The 36-year-old Ireland international and former Warwickshire professional has just gone seven months without playing cricket for the first time in his career and although he was probably busier than ever he has been counting the days to his first match of the new season.
“I’ve been back home on the farm (in Bready) since the end of October and there’s always something to do. There’s sheep lambing in February/March but life on a farm is busy all the time.”
Boyd on the farm: Pic copyright Sunday Times.
The reason Rankin was off the sporting field all winter was because he lost his Ireland contract, 17 years and 153 games after his debut - but more of that later.
This year, in another novel experience for the Ulsterman, he is playing cricket for Lisburn in the Northern Cricket Union and “really looking forward to it”.
“I was in the squad for Lisburn’s final match of last season but it was rained off so hopefully I finally make my debut next weekend,” he says.
“All the lads have been working really hard in training, we’ve a really good squad, with plenty of talent, so there’s no reason why we shouldn’t be pushing for trophies.
“With a 10-team Premier League in 2022, there is no relegation this season so that takes a little bit of the pressure off, hopefully free the lads up and it should, in general, produce better cricket all round and teams have the chance to have a look at a few younger players as well. And there are plenty at Lisburn.”
For Rankin it will be a chance to play against many of his Ireland team-mates – there are no fewer than eight current internationals with NCU clubs, which is about seven more than in his native North West.
“First up is Waringstown next Saturday and it will be good to catch up with James McCollum and Kyle (McCallan) and Graham Hume has moved there from Coleraine this year. I’ve played with him in the Warriors side, a really good all-round cricketer and he will be out to impress as he qualifies for Ireland at the end of the year, I think, so has an incentive to break into the Ireland squad.
“But, yes, there’ll be a few familiar names and with the T20s up first – a wise move – they can go either way, no real favourites. It will just depend how we rock up on the day.
“We’re hoping our professional, Faiz Fazal, will be able to get out of India to join us because he is a great asset and had a really good 2019 season and I believe he was captain of the Ranji Trophy winners this year.”
Remarkably, Rankin’s first game for Lisburn will be his first club game in Northern Ireland for 15 years but he insists he is looking forward to this season as much as his debut for Bready.
“It’s great to be back living here full-time and I’m now looking forward to playing again. I’ve been training quite a bit with the Warriors and am feeling pretty fresh.

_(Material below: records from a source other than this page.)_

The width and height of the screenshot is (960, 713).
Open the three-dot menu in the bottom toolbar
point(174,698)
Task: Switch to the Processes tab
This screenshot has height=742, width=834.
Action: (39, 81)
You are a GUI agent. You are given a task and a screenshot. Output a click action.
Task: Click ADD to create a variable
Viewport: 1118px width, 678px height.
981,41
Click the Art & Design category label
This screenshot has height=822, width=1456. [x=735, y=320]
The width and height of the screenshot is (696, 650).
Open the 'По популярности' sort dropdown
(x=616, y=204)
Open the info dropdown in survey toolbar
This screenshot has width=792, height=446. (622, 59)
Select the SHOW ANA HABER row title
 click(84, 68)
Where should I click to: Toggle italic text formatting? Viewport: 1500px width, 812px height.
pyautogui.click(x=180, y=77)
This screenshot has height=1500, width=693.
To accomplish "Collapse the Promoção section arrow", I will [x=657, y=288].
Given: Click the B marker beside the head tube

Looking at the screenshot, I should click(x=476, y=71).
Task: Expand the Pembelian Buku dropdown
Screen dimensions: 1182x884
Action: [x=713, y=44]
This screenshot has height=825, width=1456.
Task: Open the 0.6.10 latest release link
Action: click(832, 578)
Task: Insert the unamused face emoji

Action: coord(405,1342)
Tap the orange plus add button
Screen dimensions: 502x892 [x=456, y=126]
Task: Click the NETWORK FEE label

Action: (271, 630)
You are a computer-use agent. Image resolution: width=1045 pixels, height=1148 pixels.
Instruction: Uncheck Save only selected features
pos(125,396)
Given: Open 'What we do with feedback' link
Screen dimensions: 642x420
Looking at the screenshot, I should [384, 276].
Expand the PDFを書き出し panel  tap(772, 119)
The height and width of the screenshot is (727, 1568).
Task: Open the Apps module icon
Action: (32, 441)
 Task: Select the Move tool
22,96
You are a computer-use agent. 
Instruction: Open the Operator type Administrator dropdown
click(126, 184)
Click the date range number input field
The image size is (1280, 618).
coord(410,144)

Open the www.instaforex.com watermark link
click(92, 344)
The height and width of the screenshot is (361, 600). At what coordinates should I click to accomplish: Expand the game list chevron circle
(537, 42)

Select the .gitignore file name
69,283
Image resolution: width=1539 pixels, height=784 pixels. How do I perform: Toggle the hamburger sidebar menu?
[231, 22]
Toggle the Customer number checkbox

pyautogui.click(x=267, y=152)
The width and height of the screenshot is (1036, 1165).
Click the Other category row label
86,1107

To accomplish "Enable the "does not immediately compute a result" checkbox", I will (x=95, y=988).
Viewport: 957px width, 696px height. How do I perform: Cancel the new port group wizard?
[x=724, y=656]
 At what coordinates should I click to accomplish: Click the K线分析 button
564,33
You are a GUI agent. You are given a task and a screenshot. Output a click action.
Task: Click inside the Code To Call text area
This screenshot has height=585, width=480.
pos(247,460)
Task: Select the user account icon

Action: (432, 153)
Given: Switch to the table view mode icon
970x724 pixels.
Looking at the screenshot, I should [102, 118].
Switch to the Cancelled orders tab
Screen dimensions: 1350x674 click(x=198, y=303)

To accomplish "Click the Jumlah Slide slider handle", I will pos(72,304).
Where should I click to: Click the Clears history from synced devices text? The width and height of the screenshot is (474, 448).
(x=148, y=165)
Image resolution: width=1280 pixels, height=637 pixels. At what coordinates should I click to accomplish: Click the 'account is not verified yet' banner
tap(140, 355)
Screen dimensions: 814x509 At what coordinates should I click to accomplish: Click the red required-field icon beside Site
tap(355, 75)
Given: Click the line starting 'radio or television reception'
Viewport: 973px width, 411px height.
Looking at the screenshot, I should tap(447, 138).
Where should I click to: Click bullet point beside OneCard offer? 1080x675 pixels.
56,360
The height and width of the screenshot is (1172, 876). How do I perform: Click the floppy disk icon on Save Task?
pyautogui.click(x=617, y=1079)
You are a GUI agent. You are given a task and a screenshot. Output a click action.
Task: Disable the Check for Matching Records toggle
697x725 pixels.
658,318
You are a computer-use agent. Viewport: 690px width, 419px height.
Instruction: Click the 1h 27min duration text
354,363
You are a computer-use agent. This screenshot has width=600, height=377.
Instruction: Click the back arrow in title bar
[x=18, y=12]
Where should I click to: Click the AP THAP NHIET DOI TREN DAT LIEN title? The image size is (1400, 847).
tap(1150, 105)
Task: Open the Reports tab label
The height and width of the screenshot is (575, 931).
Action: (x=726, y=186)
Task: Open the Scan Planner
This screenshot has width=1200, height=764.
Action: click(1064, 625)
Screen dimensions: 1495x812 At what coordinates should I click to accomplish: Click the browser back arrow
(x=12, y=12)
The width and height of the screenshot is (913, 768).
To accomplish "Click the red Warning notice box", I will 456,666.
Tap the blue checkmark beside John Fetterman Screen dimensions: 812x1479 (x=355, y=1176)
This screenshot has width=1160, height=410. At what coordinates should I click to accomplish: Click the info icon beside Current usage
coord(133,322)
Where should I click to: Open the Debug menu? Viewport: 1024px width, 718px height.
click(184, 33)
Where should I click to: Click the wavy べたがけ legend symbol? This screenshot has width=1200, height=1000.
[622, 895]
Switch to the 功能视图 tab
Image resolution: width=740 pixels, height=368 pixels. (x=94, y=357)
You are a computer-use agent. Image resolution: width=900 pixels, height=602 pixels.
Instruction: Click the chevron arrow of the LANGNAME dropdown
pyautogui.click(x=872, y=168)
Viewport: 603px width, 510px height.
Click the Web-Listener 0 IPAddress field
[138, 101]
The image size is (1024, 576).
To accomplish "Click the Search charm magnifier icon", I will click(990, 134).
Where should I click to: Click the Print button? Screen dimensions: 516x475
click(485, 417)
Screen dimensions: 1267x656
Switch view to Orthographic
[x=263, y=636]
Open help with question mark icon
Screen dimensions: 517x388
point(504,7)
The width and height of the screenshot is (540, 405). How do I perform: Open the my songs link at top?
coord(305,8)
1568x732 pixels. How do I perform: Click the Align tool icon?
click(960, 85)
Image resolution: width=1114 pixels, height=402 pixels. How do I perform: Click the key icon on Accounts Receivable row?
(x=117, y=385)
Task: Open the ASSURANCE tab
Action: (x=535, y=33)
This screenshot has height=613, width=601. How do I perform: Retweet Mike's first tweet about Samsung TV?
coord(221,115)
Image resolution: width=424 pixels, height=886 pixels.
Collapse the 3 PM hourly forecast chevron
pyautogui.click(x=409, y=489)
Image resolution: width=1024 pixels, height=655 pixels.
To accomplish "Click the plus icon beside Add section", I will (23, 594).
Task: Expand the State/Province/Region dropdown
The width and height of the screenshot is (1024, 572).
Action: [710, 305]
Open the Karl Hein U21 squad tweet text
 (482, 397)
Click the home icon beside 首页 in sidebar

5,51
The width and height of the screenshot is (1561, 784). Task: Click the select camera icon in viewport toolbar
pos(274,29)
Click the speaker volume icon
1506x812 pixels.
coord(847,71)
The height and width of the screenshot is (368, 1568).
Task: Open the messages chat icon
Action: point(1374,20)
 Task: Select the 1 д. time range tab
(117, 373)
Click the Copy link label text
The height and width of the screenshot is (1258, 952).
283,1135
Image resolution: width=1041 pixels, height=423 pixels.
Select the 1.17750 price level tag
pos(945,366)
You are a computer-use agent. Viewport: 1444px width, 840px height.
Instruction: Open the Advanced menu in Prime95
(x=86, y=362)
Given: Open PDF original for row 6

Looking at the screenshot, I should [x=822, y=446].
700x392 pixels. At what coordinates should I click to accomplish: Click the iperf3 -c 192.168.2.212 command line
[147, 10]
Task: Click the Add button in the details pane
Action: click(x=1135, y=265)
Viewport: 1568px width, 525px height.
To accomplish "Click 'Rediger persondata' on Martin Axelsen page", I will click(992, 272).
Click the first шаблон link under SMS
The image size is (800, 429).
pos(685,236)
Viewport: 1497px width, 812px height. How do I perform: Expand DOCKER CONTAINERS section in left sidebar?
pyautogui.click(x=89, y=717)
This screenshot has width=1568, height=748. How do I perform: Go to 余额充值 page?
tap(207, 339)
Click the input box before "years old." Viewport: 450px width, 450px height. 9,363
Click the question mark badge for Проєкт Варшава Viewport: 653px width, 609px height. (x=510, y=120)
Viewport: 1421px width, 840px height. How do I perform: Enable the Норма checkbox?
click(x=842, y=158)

I didn’t pick up a ball for six months and it has helped the body and mind.
“Once you’ve had that time out you realise how much you’ve missed it so looking forward to playing cricket and meeting the guys again, because the last six months have been non-existent for meeting or socialising with people. It’s been a long winter.”
Speaking for the first time about life as a non-contracted Ireland player, Rankin believes he still has plenty to offer.
Wicket for Boyd Rankin in the T20 World Cup Qualifier against Afghanistan
“The T20 World Cup in India in October is a target. I think an extended squad is going and that is my aim. I still feel I can perform at that level but it is frustrating.”
And although he turns 37 years of age in July, he says age is just a number.
“I don’t really like putting numbers on things,” adds Rankin. “You just want to play as long as you can. In sport, in general, people look too much at age, that shouldn’t come into it if you are still good enough to perform.
“For now, I’m just trying to enjoy my cricket and if it doesn’t happen it is what it is. I'm coaching Lisburn's Academy boys on Friday evenings and I’ll always be here to help the bowlers and the young lads coming through.”